Regulatory Affairs Specialist

**About us**

Seer is a Melbourne-based medtech company challenging the status quo of how healthcare is delivered. Through award-winning medical devices, mobile apps and software solutions combined with an extensive research and development program, we are shifting the patient center of care from the hospital to the home.

Our mission is to open up access to brain, heart, and respiratory monitoring that is traditionally only offered through hospitals. We do this by creating medical products and services that transition hospital-based diagnostic testing into the home setting.

We also recognise that healthcare doesn’t stop after testing. Research is at the heart of what we do at Seer, and we’ve been leading the field in understanding seizure cycles and developing a seizure risk forecaster that will change the lives of millions living with uncontrolled epilepsy.

When you join the Seer team, you become part of a tight-knit group driven by purposeful work to make a huge impact in the world.

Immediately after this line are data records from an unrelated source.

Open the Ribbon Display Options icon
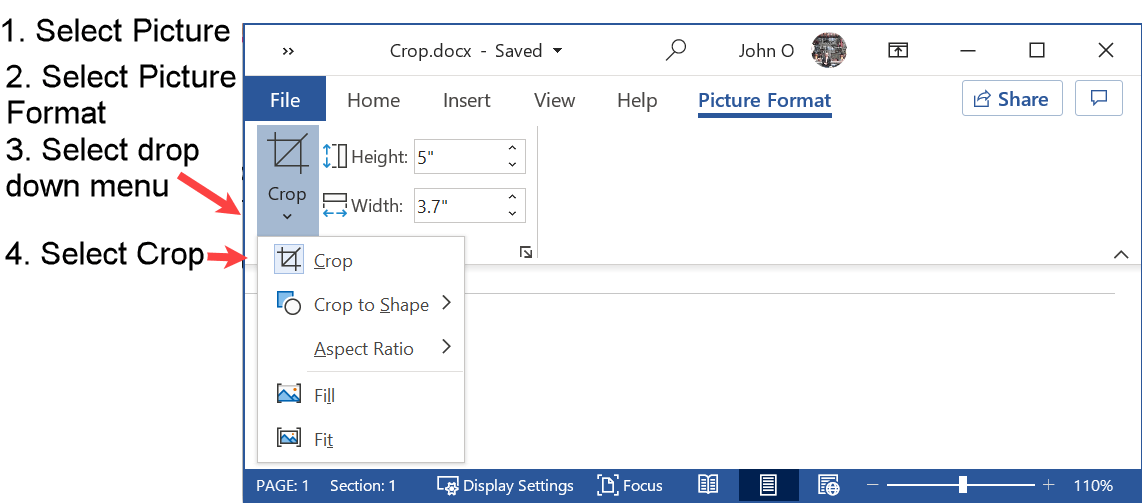This screenshot has height=503, width=1142. [898, 50]
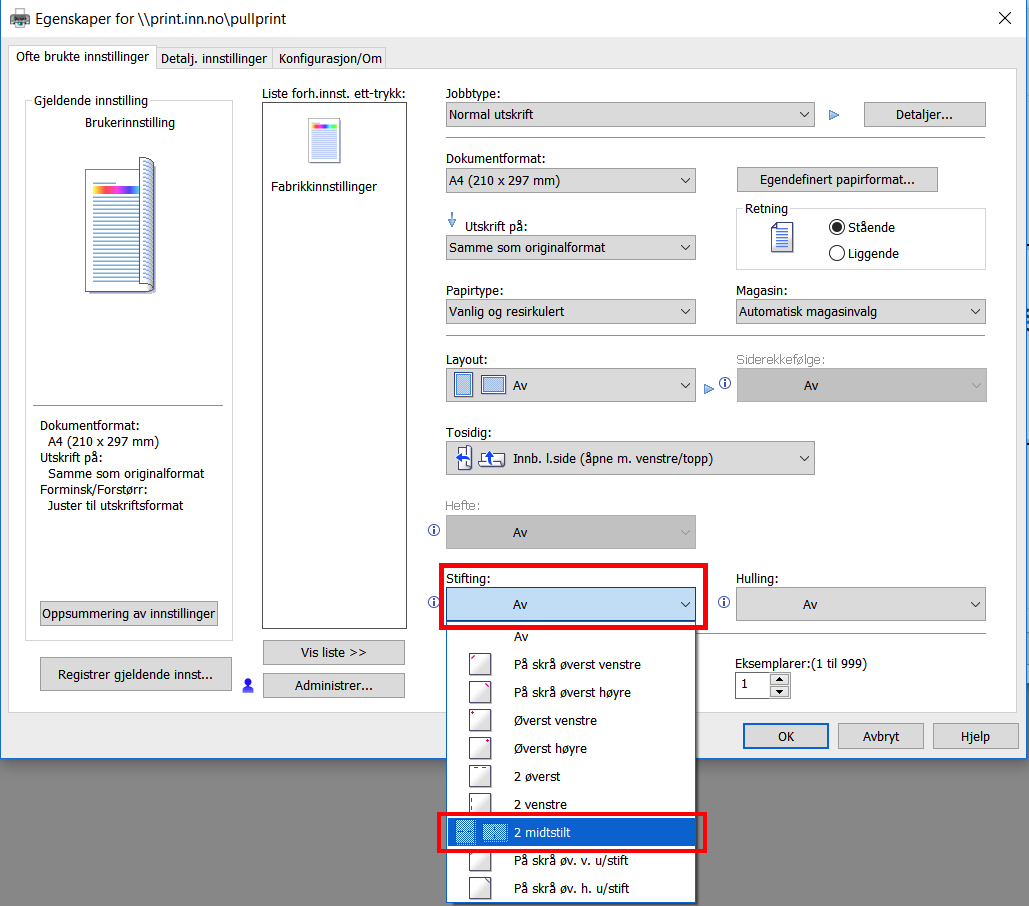The height and width of the screenshot is (906, 1029).
Task: Click the Fabrikkinnstillinger preset page icon
Action: click(324, 141)
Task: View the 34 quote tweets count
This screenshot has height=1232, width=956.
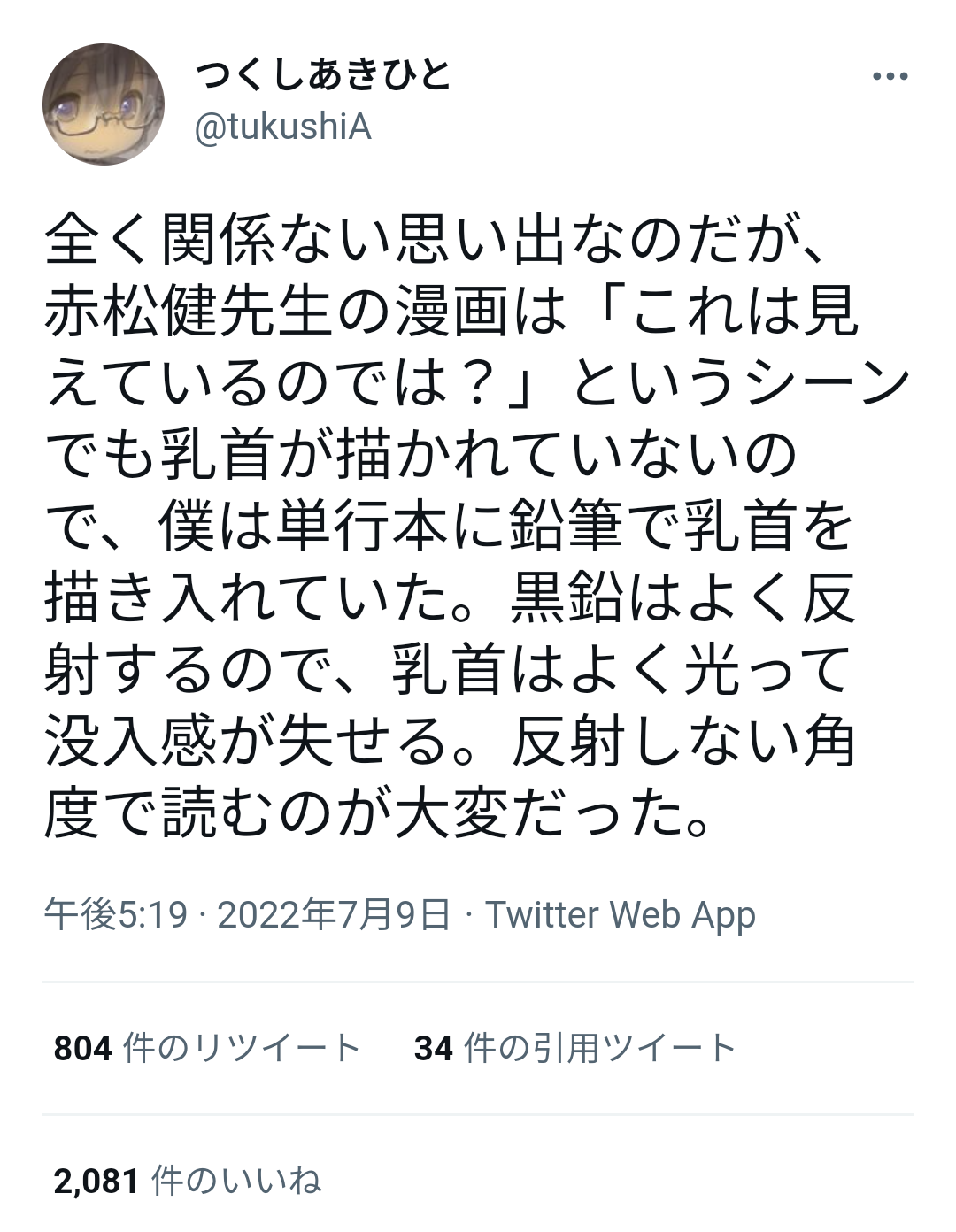Action: pos(433,1049)
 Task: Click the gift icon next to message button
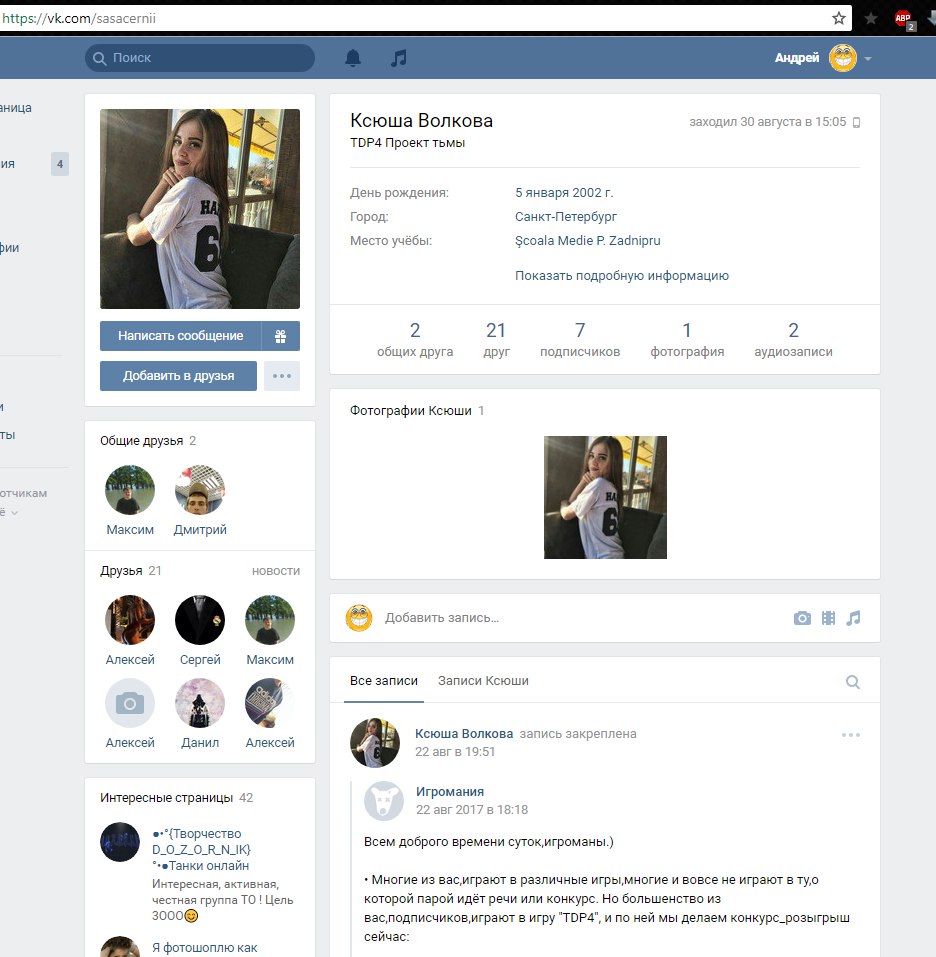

As a Regulatory Affairs Specialist, you will be an integral part of our global expansion plans, contributing to the development of regulatory and clinical strategies to bring our differentiated offerings to customers worldwide.

In this role, you will:

- Prepare regulatory strategies for entry into markets including, but not limited to, Australia, USA, Europe and UK
- Identifying standards and regulations that are applicable to Seer’s products
- Identifying regulatory and labelling requirements within Seer’s product requirements
- Preparing premarket submissions to medical device regulatory bodies in multiple countries
- Reviewing and providing advice to stakeholders on regulatory related deliverables and artefacts
- Reviewing how proposed design changes impact on existing regulatory clearances
- Maintaining up-to-date knowledge on regulatory changes and advising on the impact for existing products
- Supporting regulatory remediation activities such as EU MDR compliance
- Following company policies, procedures, and common practices
- Other duties as directed by the manager

Your experience:

- An engineering or science degree in a relevant field
- Exemplary experience in a regulatory affairs or related role
- Working knowledge of TGA, FDA, MHRA and EU Regulations is desirable
- Clinical affairs experience desirable but not essential

We are looking for someone with excellent communication skills, exacting attention to detail to identify potential risks and pathways within medical device regulations and standards. You will possess an enthusiastic curiosity to learn multi-jurisdictional medical device regulations. If you're passionate about making a difference and want to be a part of a dynamic and growing team, we'd love to hear from you.

**Why choose Seer?**

At Seer, we are doing purposeful work solving some of healthcare’s most pressing problems.

You will:

- Challenge the status quo. If there’s a better way of getting something done, that’s how we want to do it.
- Contribute to the global impact our groundbreaking products and technologies are making.
- Be empowered and enabled to do your best work.
- Be treated with respect by your colleagues and peers.

**A bit more about us**
- Ranked #8 on Deloitte’s Tech Fast 50 in 2020 (Australia’s list of fastest-growing technology companies).
- Three prestigious design awards across Australia and Europe for our wearable EEG/ECG device, Seer Sense®.
- We’ve been awarded over AU$2 million in government fund grants towards new product innovation, manufacturing, and research in the last two (2) years
- Awarded ‘Most Outstanding Patient Innovation’ for 2021 by the Australian Patients Association.
- Our products and technologies are listed on the Australian Register of Therapeutic Goods, have earned CE accreditation, and are currently being evaluated for FDA approval.